Let’s face it, Bryce Harper would look great in Yankee pinstripes. Likely, 29 other teams would agree Harper would make a franchise altering addition but very few will have the money, the sentimental value, or the perfect payroll storm to sign him.
Despite Harper’s Free Agency not being available until the end of the 2018 season, it’s already become a hot topic whether or not the Nationals will sign Harper long-term or the Yankees will acquire him to play where many feel is his “rightful” home.
It’s no secret Bryce Harper grew up a Yankees’ fan and has dreamed of playing for the team, we’ve all known as much since he admitted it as a 16-year-old already appearing in a Sports Illustrated article. Now, the 23-year-old is closing in on the opportunity and it coincides with a Yankees’ franchise clearing payroll in time to potentially sign him.
The union makes sense for a lot of reasons. Harper is very likely to approach or exceed a $400 million dollar contract if he remains the player he was in 2015. At 22, Harper became the generational talent waited on, hitting .330/.460 with 42 home runs, a 1.109 OPS and generating a staggering 9.9 WAR in one year. Of active players, only Mike Trout and Alex Rodriguez have had as successful as a season. Bryce Harper at 22 was essentially Barry Bonds in his prime (the actual one).
So suffice it to say stringing together two or three 10 WAR seasons would set a trajectory of first ballot status for Harper, leaving him as someone turning 26 and very likely to sign for at least 10 years and by then, potentially close to 40 million per season. The frightening thing is even if Aaron Judge pans out and Jacoby Ellsbury stays long-term, the Yankees will have an outfield spot open up when Brett Gardner, also becomes a free agent after the 2018 campaign.
As of right now, New York has just $56 million committed to payroll in 2019 with $13 million of that set to expire at the end of that year. Of course, with much of its pitching staff and third base running into expiring contracts between now and then with no clear replacement identified, we expect the Yankees to have money, but not $120 million per year kind of money, available to spend.

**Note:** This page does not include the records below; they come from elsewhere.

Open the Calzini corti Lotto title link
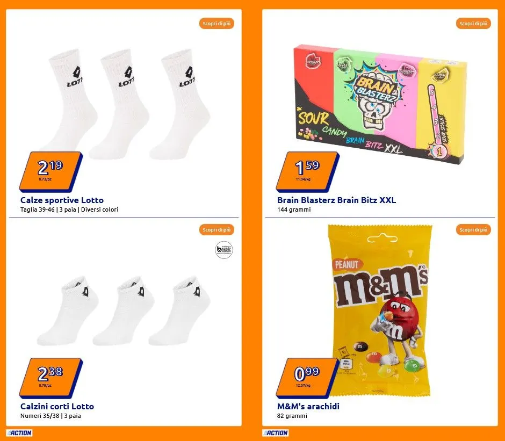The image size is (505, 441). point(57,406)
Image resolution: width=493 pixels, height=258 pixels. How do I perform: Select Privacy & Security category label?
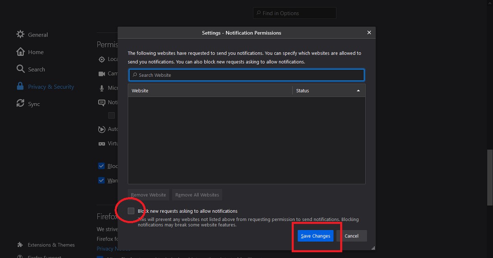point(51,87)

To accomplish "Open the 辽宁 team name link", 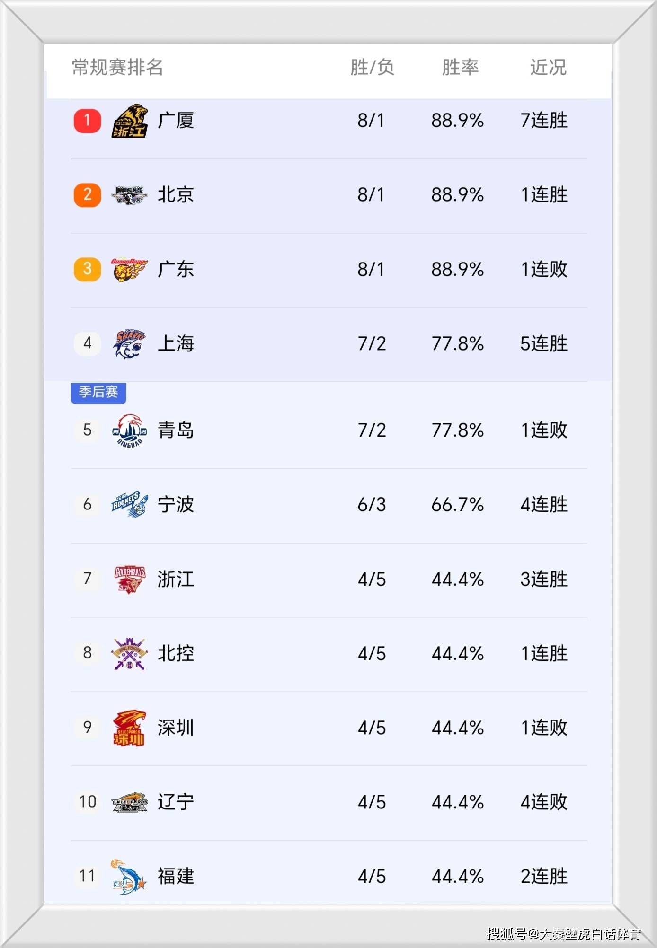I will coord(176,802).
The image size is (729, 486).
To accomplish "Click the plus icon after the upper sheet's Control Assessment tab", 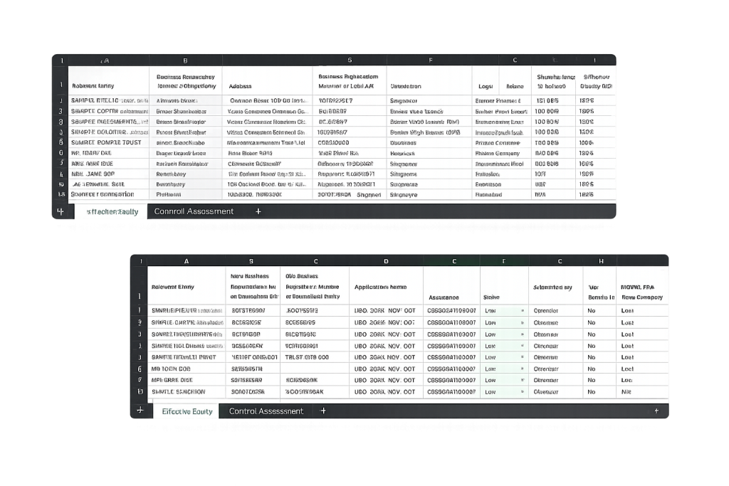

So the money will be there, the position will be there, and Harper, for his part, would be moving into one of the most lefty-friendly parks in the game, a place where he can head into his prime as a perennial 50+ HR threat capable of hitting well over .300 and getting on base more than 45% of the time. He can man a center field and become the next Mickey Mantle.
It’s fair to say if injuries weren’t a factor and we could just chalk Harper up for slight improvements from his launching pad 2015 season, he could be the greatest free agent signing in Yankees’ history and still be a free agent far earlier than Alex Rodriguez will at the end of his deal.
But the Yankees shouldn’t do it.
Bryce Harper is going to be a cornerstone player for a team long-term. If he stays healthy, he will be fantastic, we know this. But committing 35-40 million per season to one player is a proven losing strategy in almost every single comparable example since free agency started. Harper plays an aggressive style on the bases and in the field, he’s already been banged up at a young age. He may be productive through age 36 or so but he may also miss long stretches of time with injuries. While you can say that about any player, Harper’s style increases those odds, same as it did with Mantle.
When Alex Rodriguez opted out following the 2007 season, it was my distinct belief New York should have let him walk. At the time I wanted Chone Figgins and a couple of other players for the $27 million per year it would cost to replace him.
My individual plan turned out to be idiotic, and the Yankees won a World Series two years later with A-Rod as the star but they were different circumstances. And while that deal looked great in its first 3-5 years, it’s been nothing short of a historical disaster for the entire second half of the deal. The Yankees shouldn’t be and are no longer in the business of spending $300 million on one player so they can walk away with one title. That is very realistically going to be the reality with A-Rod’s contract and it’s not a lesson Hal Steinbrenner is soon to forget when he remembers his brother negotiating that deal before his control was taken away.
When making a trade, the goal is not to trade a dime for two nickels, but in the world of payroll you want as many players in their prime at as many positions as possible at the same time. There’s a lot to sift through with this team in the next three years, but as of right now, committing 20% of the payroll to one player works with a fully effective farm system and good, young, pitching talent does not make sense.
If the Yankees accomplish both, maybe Harper is an option.
But this is the Bronx and the wounds of the last no-brainer generational talent to sign in New York have not healed and will only be off the conscience of the front office the year before the situation presents itself again.